Despite their empirical success, these approaches implicitly assume that the neighborhood structure of the input space is Euclidean and that the standard gradient provides the steepest direction within this space. However, this assumption overlooks an important fact that DNNSs map inputs to discrete probability distributions over labels, and the input can be interpreted as a pullback mapping from the output space. The input space is rendered as a manifold with a non-linear Riemannian metric [31,32,33,34]. Under this perspective, following the standard gradients may fail to accurately find the worst-case point within the neighborhood around the input. The final found flat maxima would be suboptimal results.
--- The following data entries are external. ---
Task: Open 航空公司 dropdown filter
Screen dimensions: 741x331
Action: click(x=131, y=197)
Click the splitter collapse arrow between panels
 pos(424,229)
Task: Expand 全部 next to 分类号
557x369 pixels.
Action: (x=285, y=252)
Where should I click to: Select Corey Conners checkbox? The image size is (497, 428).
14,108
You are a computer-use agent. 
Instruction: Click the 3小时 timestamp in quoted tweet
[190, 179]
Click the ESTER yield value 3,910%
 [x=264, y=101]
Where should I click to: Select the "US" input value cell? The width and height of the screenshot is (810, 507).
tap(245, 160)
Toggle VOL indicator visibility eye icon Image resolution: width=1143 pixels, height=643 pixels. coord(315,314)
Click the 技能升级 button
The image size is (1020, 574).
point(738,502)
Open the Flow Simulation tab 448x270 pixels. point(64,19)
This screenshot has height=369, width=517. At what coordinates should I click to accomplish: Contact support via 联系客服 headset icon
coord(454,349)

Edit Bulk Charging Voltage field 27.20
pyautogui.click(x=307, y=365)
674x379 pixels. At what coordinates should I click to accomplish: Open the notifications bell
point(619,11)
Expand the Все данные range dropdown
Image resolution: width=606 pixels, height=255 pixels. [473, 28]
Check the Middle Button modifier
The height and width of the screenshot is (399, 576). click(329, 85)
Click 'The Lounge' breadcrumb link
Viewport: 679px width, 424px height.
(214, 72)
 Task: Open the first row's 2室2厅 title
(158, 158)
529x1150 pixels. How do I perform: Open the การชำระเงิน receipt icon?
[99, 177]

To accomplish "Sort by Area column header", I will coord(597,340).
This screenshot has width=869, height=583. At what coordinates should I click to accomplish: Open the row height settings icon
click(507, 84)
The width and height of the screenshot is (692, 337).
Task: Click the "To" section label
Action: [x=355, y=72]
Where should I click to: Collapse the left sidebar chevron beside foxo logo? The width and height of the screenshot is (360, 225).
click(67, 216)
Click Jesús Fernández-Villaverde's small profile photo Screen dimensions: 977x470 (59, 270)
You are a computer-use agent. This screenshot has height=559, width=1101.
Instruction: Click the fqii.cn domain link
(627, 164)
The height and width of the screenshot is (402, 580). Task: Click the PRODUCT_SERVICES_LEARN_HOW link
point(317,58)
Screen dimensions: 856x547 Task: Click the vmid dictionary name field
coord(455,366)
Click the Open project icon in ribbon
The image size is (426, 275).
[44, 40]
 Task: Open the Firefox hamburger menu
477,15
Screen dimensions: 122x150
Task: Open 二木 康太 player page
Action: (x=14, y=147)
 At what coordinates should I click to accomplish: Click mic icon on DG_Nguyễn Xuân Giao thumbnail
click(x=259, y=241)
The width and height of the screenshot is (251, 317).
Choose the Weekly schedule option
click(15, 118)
In this paper, we follow the idea of flat maxima, but address the issue of the existing flat maxima attack approaches by redefining the neighborhood around adversarial examples as a manifold. Specifically, we consider the neighborhood boundary to be constrained by the KL divergence instead of the Euclidean metric, which geometrically conforms to the intrinsic property of the statistical manifold. This change in metrics suggests searching in the direction of the natural gradient for the worst-case point. The natural gradient adjusts the original gradient using the Fisher information matrix, which gives the steepest descent direction in the manifold with the Fisher metric. Based on the above analysis, it can be reasonable to assume that using natural gradients will find a more accurate worst-case. Therefore, optimizing with the gradient of this worst-case drives adversarial examples toward flatter and more stable high-loss regions. For the Fisher information matrix of adversarial examples, we approximate it as the diagonal matrix and use the average gradient of the model ensemble to estimate. The SAM with manifold neighborhood, termed NG-SAM is implemented under the model ensemble setting. Combining with original loss and adjusting the balancing coefficients, PGN with manifold neighborhood, termed NG-PGN can be flexibly implemented. We show in Section 4.8 that NG-PGN outperforms NG-SAM, and we provide a detailed analysis of this observation in Section 4.10. Concisely, the NG-SAM strategy primarily guides adversarial examples toward flat regions of the loss landscape, without significantly increasing the loss value. NG-PGN balances the loss value with the flatness of the loss surface, achieving better attack performance. Therefore, NG-PGN is adopted as the default method in subsequent comparisons with state-of-the-art approaches. Furthermore, similar to other ensemble attacks, both NG-SAM and NG-PGN can be integrated with gradient optimization and input transformation methods, further boosting the adversarial transferability.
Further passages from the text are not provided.